I think it really depends on the facility and their specific policies. My husband is in Lincoln and I've seen newborns come to visit, seen dads holds their baby pretty much the whole visit, feed the baby and all, just not changing diapers. Once he goes to his parent facility you can always call and speak with them regarding their policy on your husband holding your son, most facilities will be upfront and let you know.

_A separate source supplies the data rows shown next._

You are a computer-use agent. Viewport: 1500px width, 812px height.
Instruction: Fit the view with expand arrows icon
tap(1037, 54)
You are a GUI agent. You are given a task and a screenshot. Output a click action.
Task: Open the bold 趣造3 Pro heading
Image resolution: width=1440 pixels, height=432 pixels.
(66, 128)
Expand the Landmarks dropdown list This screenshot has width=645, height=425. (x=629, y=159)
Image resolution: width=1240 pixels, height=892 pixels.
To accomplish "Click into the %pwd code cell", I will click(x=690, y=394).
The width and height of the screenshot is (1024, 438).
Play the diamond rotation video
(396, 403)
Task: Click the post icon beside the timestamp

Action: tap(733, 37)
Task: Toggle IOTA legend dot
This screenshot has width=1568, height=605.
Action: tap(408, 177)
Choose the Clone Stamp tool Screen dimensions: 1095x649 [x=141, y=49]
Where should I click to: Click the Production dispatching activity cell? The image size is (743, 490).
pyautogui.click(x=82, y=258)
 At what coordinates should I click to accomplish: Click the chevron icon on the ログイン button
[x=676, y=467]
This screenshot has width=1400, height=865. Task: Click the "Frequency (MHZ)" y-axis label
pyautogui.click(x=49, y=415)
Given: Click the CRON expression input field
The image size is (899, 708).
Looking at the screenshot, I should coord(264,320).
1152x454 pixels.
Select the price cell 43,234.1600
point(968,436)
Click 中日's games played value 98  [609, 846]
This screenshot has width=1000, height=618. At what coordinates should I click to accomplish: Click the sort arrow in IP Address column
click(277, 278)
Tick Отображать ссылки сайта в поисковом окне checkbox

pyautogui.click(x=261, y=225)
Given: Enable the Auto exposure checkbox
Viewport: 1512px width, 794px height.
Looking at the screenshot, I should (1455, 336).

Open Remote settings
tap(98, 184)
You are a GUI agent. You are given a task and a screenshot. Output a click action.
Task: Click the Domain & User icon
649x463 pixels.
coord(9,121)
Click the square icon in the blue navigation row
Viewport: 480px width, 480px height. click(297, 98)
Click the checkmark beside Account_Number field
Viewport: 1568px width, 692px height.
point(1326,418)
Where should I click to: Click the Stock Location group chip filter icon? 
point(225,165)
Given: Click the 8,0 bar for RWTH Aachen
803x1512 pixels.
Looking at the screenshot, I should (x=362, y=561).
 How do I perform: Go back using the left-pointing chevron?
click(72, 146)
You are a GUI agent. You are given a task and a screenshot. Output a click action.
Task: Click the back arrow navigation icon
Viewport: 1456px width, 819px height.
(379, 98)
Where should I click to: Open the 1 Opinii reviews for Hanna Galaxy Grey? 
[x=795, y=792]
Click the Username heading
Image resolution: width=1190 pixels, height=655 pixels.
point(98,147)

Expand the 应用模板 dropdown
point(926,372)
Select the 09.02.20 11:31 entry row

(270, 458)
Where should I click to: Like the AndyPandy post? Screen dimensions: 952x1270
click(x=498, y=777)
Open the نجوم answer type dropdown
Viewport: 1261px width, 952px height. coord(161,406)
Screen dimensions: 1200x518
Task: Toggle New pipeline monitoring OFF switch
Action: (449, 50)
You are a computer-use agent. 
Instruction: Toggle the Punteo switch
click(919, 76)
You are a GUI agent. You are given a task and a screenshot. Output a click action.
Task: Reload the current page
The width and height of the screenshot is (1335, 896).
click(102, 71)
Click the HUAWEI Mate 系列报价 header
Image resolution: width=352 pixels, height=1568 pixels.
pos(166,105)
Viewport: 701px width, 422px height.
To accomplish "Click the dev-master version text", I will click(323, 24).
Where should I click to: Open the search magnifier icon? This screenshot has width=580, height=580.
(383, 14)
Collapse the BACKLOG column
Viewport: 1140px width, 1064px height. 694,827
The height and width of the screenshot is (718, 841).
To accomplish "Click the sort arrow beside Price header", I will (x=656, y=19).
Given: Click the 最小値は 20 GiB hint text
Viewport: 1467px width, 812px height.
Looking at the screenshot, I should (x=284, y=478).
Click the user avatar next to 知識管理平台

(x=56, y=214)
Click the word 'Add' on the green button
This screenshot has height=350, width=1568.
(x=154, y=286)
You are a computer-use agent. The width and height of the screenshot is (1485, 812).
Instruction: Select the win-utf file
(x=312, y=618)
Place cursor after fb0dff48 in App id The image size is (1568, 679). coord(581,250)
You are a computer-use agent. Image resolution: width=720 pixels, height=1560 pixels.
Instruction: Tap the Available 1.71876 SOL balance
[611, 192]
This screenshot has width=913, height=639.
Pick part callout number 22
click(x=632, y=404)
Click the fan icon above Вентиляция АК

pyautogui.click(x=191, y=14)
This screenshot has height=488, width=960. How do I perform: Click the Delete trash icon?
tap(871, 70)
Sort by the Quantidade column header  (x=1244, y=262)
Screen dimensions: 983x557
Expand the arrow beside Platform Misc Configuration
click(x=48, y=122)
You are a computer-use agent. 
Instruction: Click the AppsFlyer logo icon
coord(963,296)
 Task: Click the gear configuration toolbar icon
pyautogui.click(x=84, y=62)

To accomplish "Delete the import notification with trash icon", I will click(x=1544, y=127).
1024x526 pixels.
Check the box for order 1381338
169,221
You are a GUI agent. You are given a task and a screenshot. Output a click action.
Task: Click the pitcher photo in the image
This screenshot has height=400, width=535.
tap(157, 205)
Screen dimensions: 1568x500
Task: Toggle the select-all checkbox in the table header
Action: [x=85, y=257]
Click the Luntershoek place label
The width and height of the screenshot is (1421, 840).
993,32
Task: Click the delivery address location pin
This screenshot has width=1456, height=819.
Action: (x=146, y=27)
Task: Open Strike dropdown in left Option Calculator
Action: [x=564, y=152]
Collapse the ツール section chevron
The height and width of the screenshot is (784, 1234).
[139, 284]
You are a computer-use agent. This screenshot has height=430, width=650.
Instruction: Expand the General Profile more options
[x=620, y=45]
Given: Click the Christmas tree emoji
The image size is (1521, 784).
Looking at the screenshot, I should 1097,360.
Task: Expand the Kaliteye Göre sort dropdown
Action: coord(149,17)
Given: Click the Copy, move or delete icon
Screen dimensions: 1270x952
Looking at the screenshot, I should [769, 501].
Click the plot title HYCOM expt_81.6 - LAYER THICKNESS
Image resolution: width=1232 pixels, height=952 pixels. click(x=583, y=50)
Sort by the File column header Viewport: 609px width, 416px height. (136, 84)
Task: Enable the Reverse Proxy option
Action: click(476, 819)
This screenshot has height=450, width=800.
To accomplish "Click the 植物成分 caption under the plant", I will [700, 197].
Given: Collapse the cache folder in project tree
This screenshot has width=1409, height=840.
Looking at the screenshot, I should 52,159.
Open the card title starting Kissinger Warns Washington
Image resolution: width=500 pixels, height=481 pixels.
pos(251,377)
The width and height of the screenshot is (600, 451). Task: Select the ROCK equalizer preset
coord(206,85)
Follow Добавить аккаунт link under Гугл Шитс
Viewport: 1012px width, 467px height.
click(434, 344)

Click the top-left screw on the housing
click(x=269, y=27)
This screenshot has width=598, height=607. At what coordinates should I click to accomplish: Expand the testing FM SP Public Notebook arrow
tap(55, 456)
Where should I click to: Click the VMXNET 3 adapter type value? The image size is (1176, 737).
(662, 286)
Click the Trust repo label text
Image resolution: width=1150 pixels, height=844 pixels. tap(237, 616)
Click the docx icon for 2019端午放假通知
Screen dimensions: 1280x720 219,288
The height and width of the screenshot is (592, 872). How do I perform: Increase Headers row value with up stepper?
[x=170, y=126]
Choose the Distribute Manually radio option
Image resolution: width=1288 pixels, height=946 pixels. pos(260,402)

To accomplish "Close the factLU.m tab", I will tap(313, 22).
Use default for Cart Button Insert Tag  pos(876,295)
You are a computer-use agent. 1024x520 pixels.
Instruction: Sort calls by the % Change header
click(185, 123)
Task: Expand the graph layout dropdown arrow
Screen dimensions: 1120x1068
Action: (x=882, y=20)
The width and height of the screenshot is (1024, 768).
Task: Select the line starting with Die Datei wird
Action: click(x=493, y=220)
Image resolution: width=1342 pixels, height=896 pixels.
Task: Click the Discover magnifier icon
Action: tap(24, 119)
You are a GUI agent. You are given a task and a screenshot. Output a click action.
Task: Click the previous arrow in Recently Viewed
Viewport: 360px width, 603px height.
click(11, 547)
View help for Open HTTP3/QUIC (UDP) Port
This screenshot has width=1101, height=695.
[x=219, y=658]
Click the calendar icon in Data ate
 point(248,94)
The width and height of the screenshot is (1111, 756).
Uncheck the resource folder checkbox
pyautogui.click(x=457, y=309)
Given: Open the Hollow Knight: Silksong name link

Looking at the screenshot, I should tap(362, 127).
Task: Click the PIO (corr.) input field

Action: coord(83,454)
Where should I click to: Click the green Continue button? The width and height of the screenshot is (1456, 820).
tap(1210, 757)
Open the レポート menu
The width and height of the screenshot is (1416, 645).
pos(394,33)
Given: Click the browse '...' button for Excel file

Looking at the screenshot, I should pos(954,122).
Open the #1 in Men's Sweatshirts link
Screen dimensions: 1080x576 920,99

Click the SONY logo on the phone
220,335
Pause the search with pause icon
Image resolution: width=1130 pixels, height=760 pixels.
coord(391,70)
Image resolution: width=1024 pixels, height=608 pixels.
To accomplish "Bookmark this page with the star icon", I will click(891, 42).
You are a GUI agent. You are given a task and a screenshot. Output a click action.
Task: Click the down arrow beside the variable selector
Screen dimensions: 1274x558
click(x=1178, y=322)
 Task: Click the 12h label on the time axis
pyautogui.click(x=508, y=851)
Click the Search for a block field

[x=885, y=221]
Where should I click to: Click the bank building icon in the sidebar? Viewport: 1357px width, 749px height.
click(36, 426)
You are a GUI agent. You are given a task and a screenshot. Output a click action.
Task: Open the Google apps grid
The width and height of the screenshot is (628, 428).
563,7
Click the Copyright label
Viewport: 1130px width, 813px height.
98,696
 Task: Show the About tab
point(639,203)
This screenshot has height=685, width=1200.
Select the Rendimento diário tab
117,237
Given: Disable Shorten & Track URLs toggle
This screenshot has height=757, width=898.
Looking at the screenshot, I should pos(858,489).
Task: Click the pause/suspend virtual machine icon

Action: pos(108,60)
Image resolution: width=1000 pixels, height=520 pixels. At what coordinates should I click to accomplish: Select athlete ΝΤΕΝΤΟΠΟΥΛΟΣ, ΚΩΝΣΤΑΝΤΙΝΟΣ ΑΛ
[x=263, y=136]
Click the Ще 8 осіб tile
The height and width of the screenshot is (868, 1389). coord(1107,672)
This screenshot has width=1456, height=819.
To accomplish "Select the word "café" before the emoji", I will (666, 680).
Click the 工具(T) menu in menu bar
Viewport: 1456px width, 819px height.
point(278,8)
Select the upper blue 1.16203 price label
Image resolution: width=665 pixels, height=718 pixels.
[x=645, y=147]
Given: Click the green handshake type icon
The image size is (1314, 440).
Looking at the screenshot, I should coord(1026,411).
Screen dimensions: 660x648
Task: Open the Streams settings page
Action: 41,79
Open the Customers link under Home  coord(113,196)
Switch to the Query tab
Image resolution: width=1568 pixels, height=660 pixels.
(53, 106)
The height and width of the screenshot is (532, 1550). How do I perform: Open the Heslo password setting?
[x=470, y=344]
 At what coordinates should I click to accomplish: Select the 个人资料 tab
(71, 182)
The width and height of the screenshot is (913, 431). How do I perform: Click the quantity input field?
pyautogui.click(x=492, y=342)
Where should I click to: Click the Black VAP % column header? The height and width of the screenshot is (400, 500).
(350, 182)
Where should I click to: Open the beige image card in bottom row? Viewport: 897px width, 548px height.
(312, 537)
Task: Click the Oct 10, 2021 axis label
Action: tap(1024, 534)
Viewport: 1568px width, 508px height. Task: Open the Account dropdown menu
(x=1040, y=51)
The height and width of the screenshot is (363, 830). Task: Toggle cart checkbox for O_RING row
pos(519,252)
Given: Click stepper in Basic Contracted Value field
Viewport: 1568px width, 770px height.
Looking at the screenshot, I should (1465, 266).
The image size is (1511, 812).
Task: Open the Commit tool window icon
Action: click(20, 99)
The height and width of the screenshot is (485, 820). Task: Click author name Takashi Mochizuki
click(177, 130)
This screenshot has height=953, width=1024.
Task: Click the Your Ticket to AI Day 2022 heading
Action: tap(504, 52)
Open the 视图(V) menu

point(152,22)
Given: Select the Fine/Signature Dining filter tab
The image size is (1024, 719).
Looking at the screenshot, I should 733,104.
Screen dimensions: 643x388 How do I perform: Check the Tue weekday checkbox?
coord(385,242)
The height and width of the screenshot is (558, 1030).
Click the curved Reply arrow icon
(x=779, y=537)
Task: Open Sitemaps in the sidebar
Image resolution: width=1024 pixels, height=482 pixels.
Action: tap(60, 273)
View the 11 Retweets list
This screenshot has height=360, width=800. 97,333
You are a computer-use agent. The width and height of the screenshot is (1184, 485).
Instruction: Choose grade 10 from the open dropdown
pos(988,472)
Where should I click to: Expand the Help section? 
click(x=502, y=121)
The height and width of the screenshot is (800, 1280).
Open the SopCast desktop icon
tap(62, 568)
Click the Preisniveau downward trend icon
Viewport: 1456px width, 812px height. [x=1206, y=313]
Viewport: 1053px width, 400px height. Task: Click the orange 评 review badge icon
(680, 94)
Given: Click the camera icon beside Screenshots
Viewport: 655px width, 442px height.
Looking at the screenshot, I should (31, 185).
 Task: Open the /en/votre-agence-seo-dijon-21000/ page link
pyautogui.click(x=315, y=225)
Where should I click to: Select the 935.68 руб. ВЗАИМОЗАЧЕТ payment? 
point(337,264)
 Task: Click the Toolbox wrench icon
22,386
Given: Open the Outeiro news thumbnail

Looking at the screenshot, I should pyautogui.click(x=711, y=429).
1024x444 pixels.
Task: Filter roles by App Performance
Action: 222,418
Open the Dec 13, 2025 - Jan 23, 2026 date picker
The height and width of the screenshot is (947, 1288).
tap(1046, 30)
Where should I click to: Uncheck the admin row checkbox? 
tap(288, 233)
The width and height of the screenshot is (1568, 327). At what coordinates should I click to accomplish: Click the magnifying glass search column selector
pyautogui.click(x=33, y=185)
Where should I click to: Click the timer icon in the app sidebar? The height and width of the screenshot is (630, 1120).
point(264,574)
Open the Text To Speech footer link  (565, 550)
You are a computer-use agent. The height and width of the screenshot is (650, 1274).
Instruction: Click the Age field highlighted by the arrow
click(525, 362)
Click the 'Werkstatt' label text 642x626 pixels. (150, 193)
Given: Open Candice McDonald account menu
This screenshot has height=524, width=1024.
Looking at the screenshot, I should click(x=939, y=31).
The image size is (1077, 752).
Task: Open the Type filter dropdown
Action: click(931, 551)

Congratulations on the new addition to your family, I'm so sorry to see that you have to go thru this IDOC journey at such a joyous time in both of your lives. I applaud you for wanting to make sure your husband is in your son's life, you are very correct when you said if you don't keep your child from becoming a statistic who will, I feel the same way. My husband went to prison when his son was 3 and his daughter was 2, he had not seen either one of them since they were 1 yr old. I made it my business to contact the mother's early in his sentence so that they could see their dad. I have been getting his son on a regular basis for the last 6 yrs...in the beginning driving over 12 hours roundtrip once or twice a month...and making sure they talk by phone on a regular basis just to ensure he knows his dad. My husband cried the first time he heard his son's voice 6 yrs ago, he was 4 at time. I'm still working on his daughter's mom, that one is a bit different situation.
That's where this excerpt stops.